Edgar Degas (1834-1917)
was a French artist famous for his paintings, sculptures, prints, and drawings. He is especially identified with the subject of dance; more than half of his works depict dancers.
The French Impressionist, born in 1834 in Paris, studied at the Academy of Fine Arts. He first painted large history paintings and portraits of his wealthy family. With the development of civil society he turned to the simple life.
His most popular motifs are women. The artist took up ironers, ballerinas and bathers both in his paintings and in his sculptural work. The figures are lost in thought.
The life of Edgar Degas
Since 1983 Degas was a student of Louis Lamothe, a formal student of the French painter Jean-Auguste-Dominique Ingres. His father helped him to find a studio to work in. He attended briefly the École des Beaux-Arts in 1855 but quitted the studies there because he wanted to learn by himself. In 1856 he travelled to Italy and visited some relatives in Naples, the birthplace of his father.

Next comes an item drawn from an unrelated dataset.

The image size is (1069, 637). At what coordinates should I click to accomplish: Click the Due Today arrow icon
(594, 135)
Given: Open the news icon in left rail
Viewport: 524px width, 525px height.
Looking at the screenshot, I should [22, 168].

He travelled to Rome, where he stayed for 18 month for several studies. In 1858 he left again and went to Florence, where he visited some more relatives the family Bellelli. Degas made several studies of them for a portrait he wanted to paint. In 1859 he went back to Paris and painted the family portrait "The family Bellelli". Afterwards Degas turned his interest to the contemporary French lifestyle. During this period he met Paul Cézanne, Pierre-Auguste Renoir and Edmond Duranty.
Influences on his works
By the later 1870s Degas had mastered not only the traditional medium of oil on canvas, but pastel as well. From 1870 Degas increasingly painted ballet subjects.

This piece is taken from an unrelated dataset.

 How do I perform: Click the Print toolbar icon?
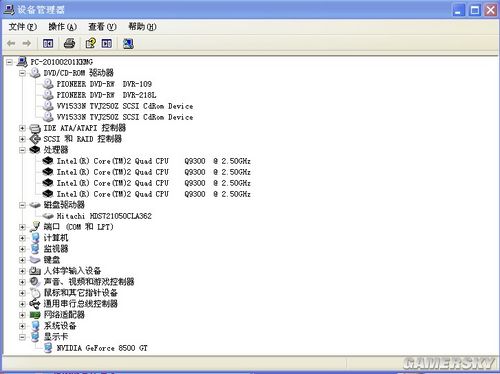69,43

As his financial situation improved through sales of his own work, he was able to indulge his passion for collecting works by artists he admired: old masters such as El Greco and such contemporaries as Manet, Pissarro, Cézanne, Gauguin, and Van Gogh. Three artists he idolized, Ingres, Delacroix, and Daumier, were especially well represented in his collection.
During the Franco-Prussian War Degas was cannoneer in Paris but spent most of the time at the French countryside. After his father died in 1874 Degas started to increase an own exhibition in contrast to the Salon in Paris, where he exhibited from 1866 till 1870. Degas finally implemented eight of his alternative exhibitions. During the late 1890th Degas started to discover photography and exhibited some of his photo art in 1895.
Because of an amblyopia he was forced to stop painting. He made some last paintings and drawings in 1908 and focused on sculpting during his last years. Edgar Degas, the creator of the famous sculpture Little Dancer of Fourteen Years, died on September 27, 1917.
Some of his works are exhibited in The Metropolitan Museum of Art, New York City, and the National Gallery of Art, Washington D.C.